NHRC in bid to blacklist rights violatorsThe National Human Rights Commission is preparing to blacklist people guilty of serious human rights violations for barring them from traveling abroad and enjoying state benefits.
The National Human Rights Commission is preparing to blacklist people guilty of serious human rights violations for barring them from traveling abroad and enjoying state benefits.
The commission is working on the procedure and guidelines as mandated by the Constitution of Nepal and the Human Rights Act-1997. Though the NHRC enjoyed the power to blacklist the culprits, it had failed to implement the provision in the lack of guidelines.
Individuals found guilty of human rights violations by NHRC probe will have their names made public. Commission spokesperson Mohna Ansari said those blacklisted will be barred from travelling abroad and denied social security and other state benefits.
“The blacklisting process will begin once the guidelines are approved,” Ansari told the Post. The human rights watchdog is preparing to use the tool at a time when the government seems reluctant to implement the commission’s recommendations.
According to the NHRC, only 14 percent of its recommendations, most of them related to compensation for the victims, have been implemented.

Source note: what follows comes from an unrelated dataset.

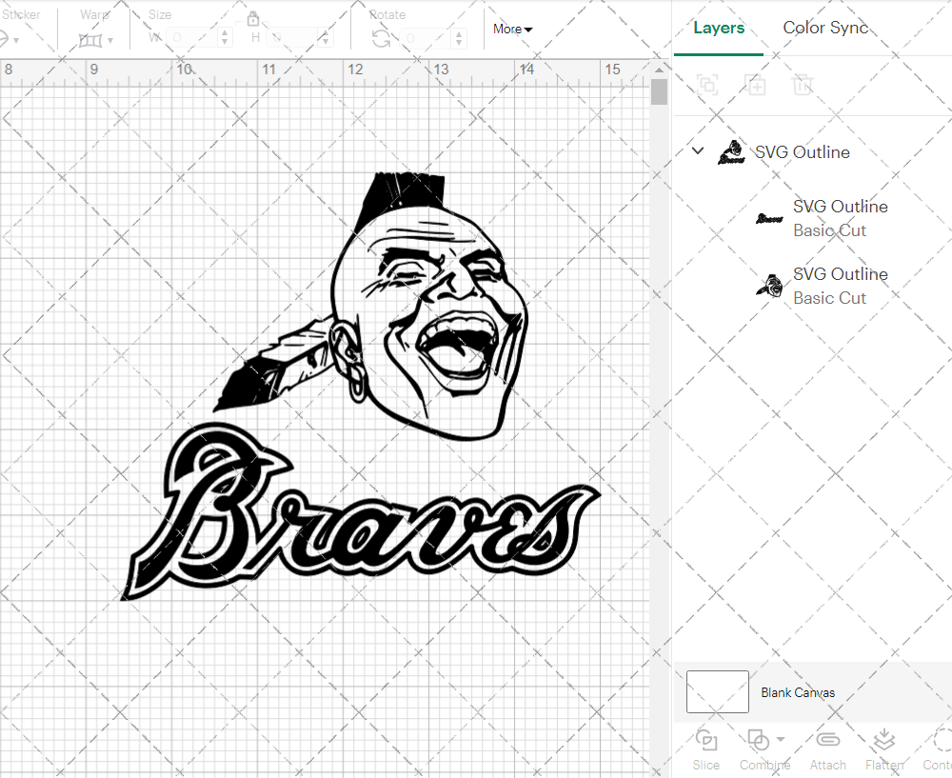The image size is (952, 778).
Task: Open the Combine dropdown arrow
Action: point(781,740)
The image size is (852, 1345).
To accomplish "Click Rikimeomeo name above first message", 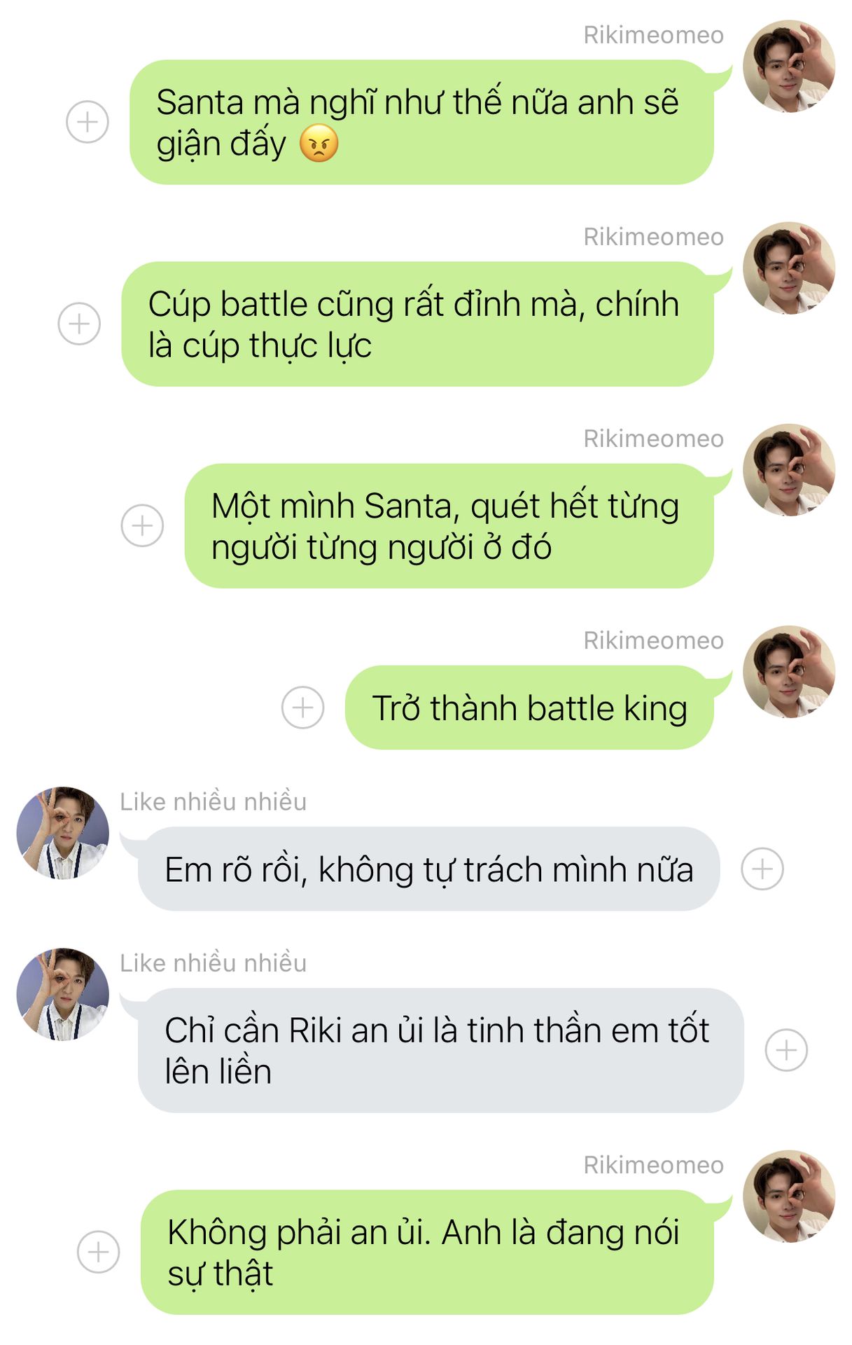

Between 2000 and 2013, the NHRC recommended 735 cases of rights violation for action but only 103 of them were fully implemented. Though the government is legally obliged to implement the recommendations, they go unaddressed when those named for action enjoy political patronage.
The government only this year tabled the NHRC report in Parliament for discussion though this has to be done every year. The government had flouted the constitutional requirement by not tabling the report for deliberation, right since the rights watchdog was established in 2000.
Successive governments in the past 16 years had been ignoring the clause that requires the prime minister to table the annual report after the NHRC submits it to the President. Article 294 of the constitution says the commission submits its annual report to the President, who forwards it to Parliament through the PM.
The 118 recommendations made in the past three years have been incorporated in three reports tabled in Parliament.